Remote proofing may be the ultimate form of collaboration between client and printer—each reviewing a proof rendered at separate locations, thanks to technological advances in color management software, digital proofing devices and digital file delivery services.

The benefits of adding remote proofing to a printing organization—outputting less film, buying less chemicals, avoiding shipping costs and time-consuming review periods—seem to position remote proofing as the logical direction for the contract proofing process.

So why aren't more prepress firms and commercial printing organizations rushing to add a digital proofer and team that digital proofing device with digital file transfer technologies ranging from simple dial-up ISDN to T-1 lines to connectivity via managed, secure networks?

Timing may have a lot to do with it. By and large, commercial printers like to see proof in their, well, proofs. Still rather cutting edge, remote proofing is just now refining issues with color management, as the digital proofing field continues to make its own equipment enhancements and new launches.

Polaroid's Jonathan Agger, marketing manager, offers his take on the key to productive remote proofing and what may be the finest attribute of the newest generation of digital proofing systems.
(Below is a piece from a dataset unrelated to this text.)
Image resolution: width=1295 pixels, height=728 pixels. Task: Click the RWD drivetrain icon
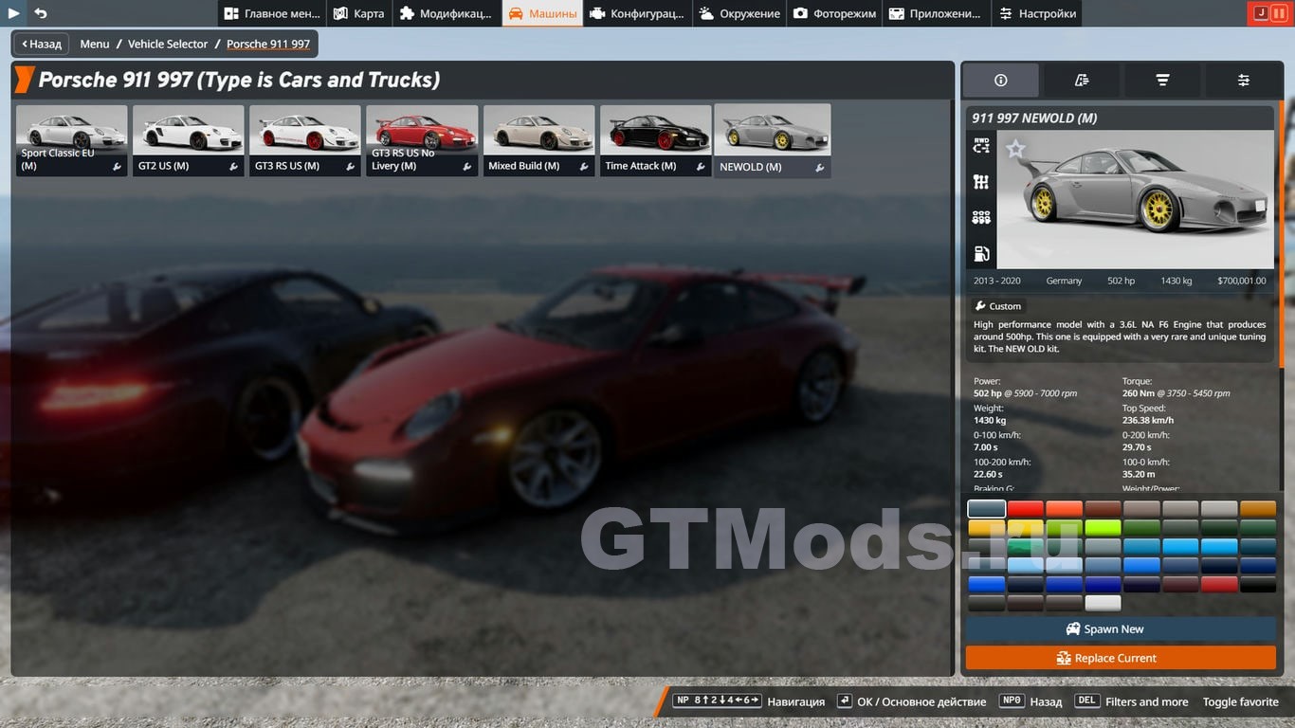coord(981,145)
"A digital proofing device that completely meets the needs of both printers and their customers is the key to remote proofing," he explains. "Printers want fast, accurate proofing systems that can emulate their press conditions, while their customers want cost-efficient, type-sharp proofing systems with the economy and simplicity of copying machines."

The Next Generation
The newest generation of pigment-based digital proofing systems that output proofs with extraordinary color accuracy on actual printing stocks now satisfies the needs of both printers and print buyers, and is helping to drive the growth of remote proofing.

"These new systems empower decision-making at each proofing point within the prepress production cycle," Agger reports. "Using the same language through a common proof, printers and their customers are relying on remote proofing as a tool that permits them to interact and manage color far earlier in the process. With remote proofing enabling color-critical decisions much earlier in the prepress process, it is as though customers are, in effect, sending their best color specialists to help run the presses."

Eighteen months ago, though, it was a customer that pulled Cline, Davis, Mann into remote proofing.

Itself a specialist in color manipulation and art design, Cline, Davis, Mann—a New York-based, full-service ad agency focused on the health-care industry—turned to remote proofing by incorporating Digital Art Exchange (DAX) ISDN integration in use with Polaroid digital proofing technology. DAX oversees the links between 4-Sight's ISDN file transfer tool and Polaroid's DryJet.